According to Reuters, the purchase, which would result in a new joint venture, represents a significant step in the consumer products company’s ongoing effort to streamline operations and focus on higher-margin industries.
Under the terms of the agreement, Suzano will acquire a 51% interest in the newly established joint venture for approximately US$1.73 billion in cash.
Kimberly-Clark will hold the other 49% stake. The deal is expected to be closed by mid-2026 and is subject to customary closing conditions and regulatory approvals.
Suzano, the world’s largest pulp producer, will also have the option to acquire Kimberly-Clark’s remaining stake under unspecified conditions.
The joint venture will be registered in the Netherlands and will unite 22 manufacturing facilities in 14 regions, spanning Europe, Asia, the Middle East, and Central America.
Kimberly-Clark has been undergoing a business restructuring, reducing costs and streamlining operations, especially in its personal care and North America tissue segments.
The new venture with Suzano offers cost-effective raw materials and stable profits, according to the company.
Under the terms of the deal, Kimberly-Clark will provide assets from its international family care and professional business to the venture, including approximately 9,000 employees.
However, it will keep its US consumer tissue and professional businesses as well as its ownership stake in joint ventures in Mexico, South Korea, Bahrain, and some other markets.
The decision is consistent with a larger industry trend, in which consumer product businesses are reorganising their portfolios to focus on faster-growing and more profitable categories.
Over the last year, corporations like as General Mills and PepsiCo have taken similar steps to adjust to changing market dynamics and increase their global presence.

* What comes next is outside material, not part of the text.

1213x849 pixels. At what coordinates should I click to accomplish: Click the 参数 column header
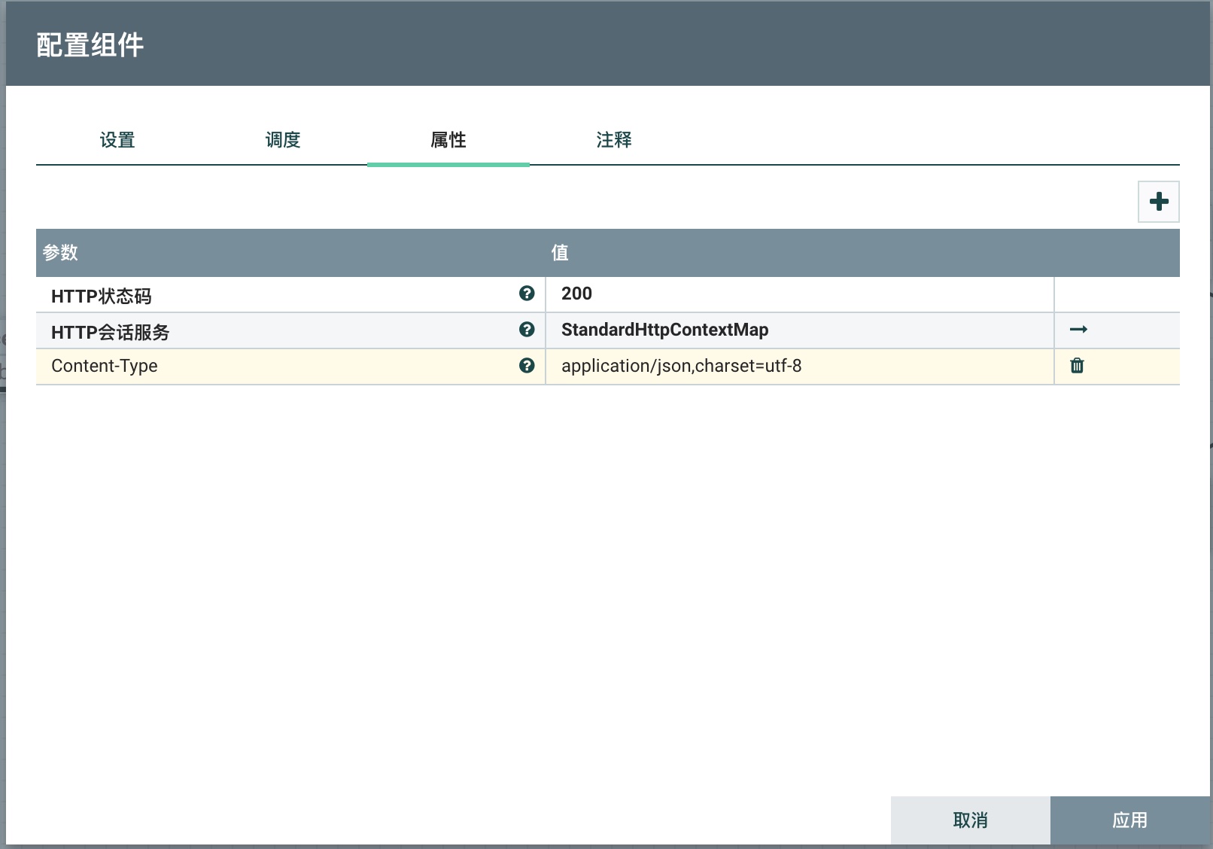coord(60,253)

In September, General Mills sold its North American yoghurt sector for $2.1 billion to focus on snacking and pet food, which have greater growth prospects.

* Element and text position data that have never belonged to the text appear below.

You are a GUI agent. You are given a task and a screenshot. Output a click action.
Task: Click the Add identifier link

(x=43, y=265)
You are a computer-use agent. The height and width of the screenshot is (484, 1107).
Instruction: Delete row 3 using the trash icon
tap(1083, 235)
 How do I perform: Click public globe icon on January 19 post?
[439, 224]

One month later, PepsiCo paid $1.2 billion for Siete Foods, a tortilla-chip company, as it expanded its healthier food line.
Kimberly-Clark’s move to form the joint venture comes amid broader financial pressures. Huggies diaper producer lowered its full-year profit outlook in April, citing tariff-related costs of approximately $300 million.

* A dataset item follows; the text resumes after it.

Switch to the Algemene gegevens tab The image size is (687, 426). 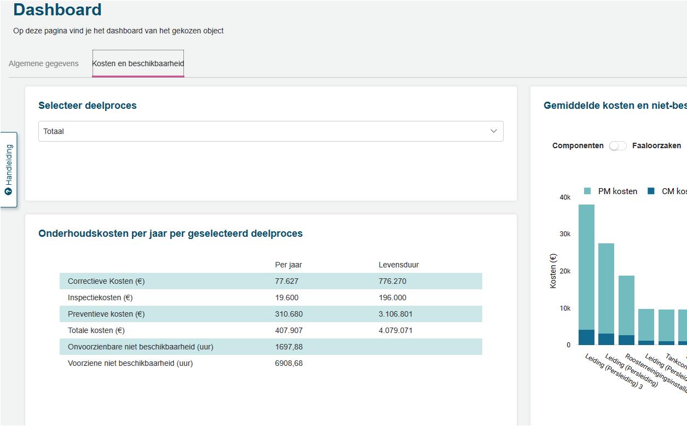pyautogui.click(x=44, y=63)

The collaboration with Suzano is viewed as a means to protect against such unanticipated expenses by working with a vertically integrated pulp source.
The deal is one of Kimberly-Clark’s largest strategic shifts in years and is representative of the company’s effort to realign all its business units around strengths.
But in the long run, the company seems well-positioned to capitalise on a streamlined international footprint and improved controls over factors driving profitability.
The initiative will strike a balance between maintaining Kimberly-Clark’s presence in the global tissue market despite volatility in input costs and consumer demand, and mitigating risk if the global economy slows as expected.